Authors: Helen de Witt
I tried to remember how long it took rigor mortis to set in. I put his arm by his side again and cried on its chilly shoulder. It was all right to do this now that it couldn’t make him feel he had to make an effort, maybe even that he had to go on being sick.
I spent the night beside it. I felt better with the dead thing beside me, reminding me that he had killed the clubbed child and the weeping eye.
In the morning his cheek was ice cold. It was about 5:00 when I woke up; the light was still on. I lay for a little while by the hard, cold thing on the bed, thinking I should get up and do something. I thought: Well anyway he doesn’t have to get up. He’d said once that he woke every morning at 5:00 and lay staring at the ceiling for two or three hours, hoping to fall asleep again and telling himself he might as well get up.
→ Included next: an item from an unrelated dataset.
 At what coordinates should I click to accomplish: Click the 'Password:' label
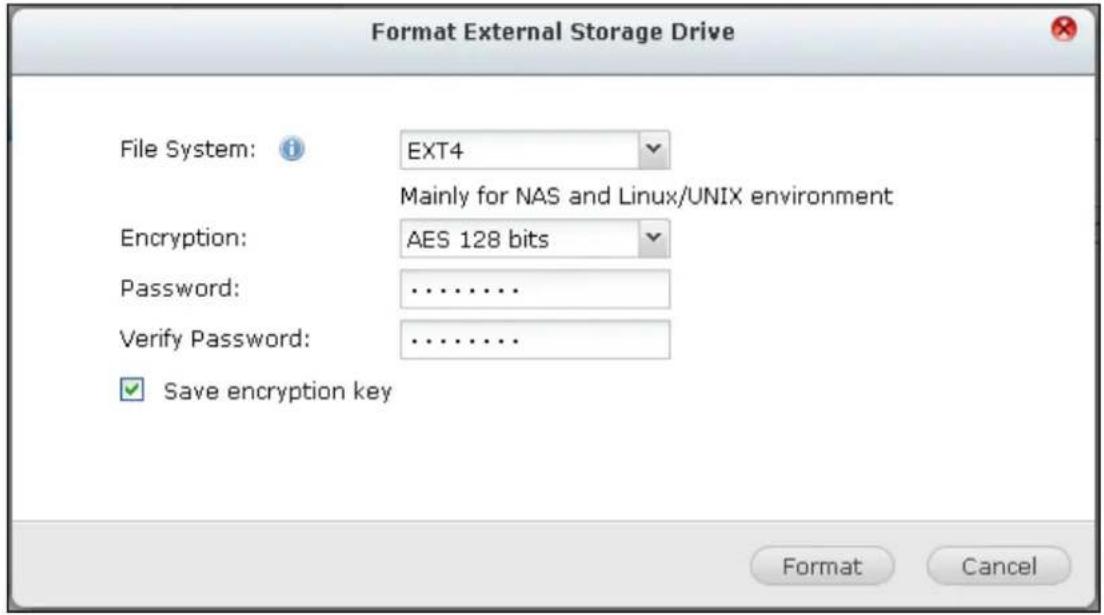[x=176, y=290]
After five or ten minutes he would see the smiling chessplayer for the first time that day, and tell himself he might as well get up, and lie staring at the ceiling.
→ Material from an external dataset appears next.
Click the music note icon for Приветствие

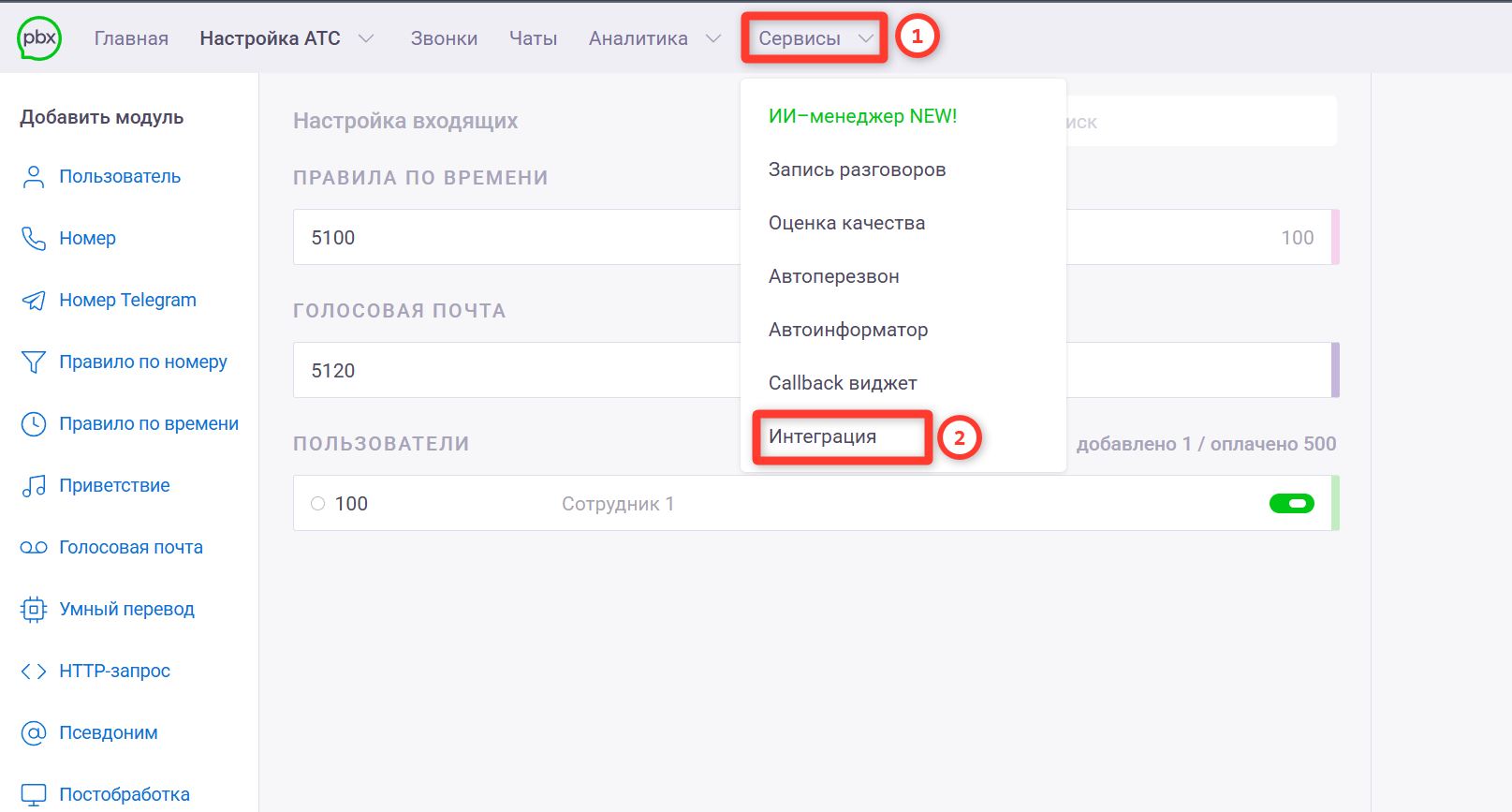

I put on his denim jacket, and emptied the pockets. Then I took the letters from the table and went down the street to post them.
A good samurai will parry the blow
I got home one night about 9:00. Sib was typing
Sportsboat and Waterski International
.
I thought I could slip upstairs, but she looked up. She said: Is something the matter?
I said: No.
She said: So what’s not the matter?
I said: Well
I said: Somebody killed himself. I told him about Jonathan Glover and leaving your wife but he said that wouldn’t help.
Sib said: Well
She put her hand on my shoulder.
I thought: Why am I keeping her here?
I kept thinking that I had let Red Devlin go where he wanted to go and he’d never done anything for me. I kept thinking I should say You go right ahead.
I said: Do you ever think about Jonathan Glover? Maybe you should leave the country and get another job. Go somewhere where you don’t need a work permit.
Sib said: You mean go back to the States? But I don’t want to go back to the States.
I said: Why not?
Sib said: You can’t get Nebraska Fried Chicken. It’s too depressing for words.
I thought I should not let her get away with this. I was still wearing his jacket; Red Devlin wouldn’t have let her get away with this.
I said: You could stop typing
British Ostrichkeeper
and get another job.
Sib said: There are too many people I don’t want to see. Anyway why are we talking about my problems? Tell me about this person who died. Were you friends?
I said: What’s the point in talking about him? He doesn’t have any problems. There’s no one to have his problems any more. Why don’t you go back?
Sib said: I don’t want to talk about it
Sib said: You know, whenever my father met somebody stupid who’d been to Harvard he took it as a personal insult.
I said: This is a reason not to go back to the States?
Sib said: You should have heard him when they gave a chair to Dr. Kissinger, a man with the blood of millions on his hands.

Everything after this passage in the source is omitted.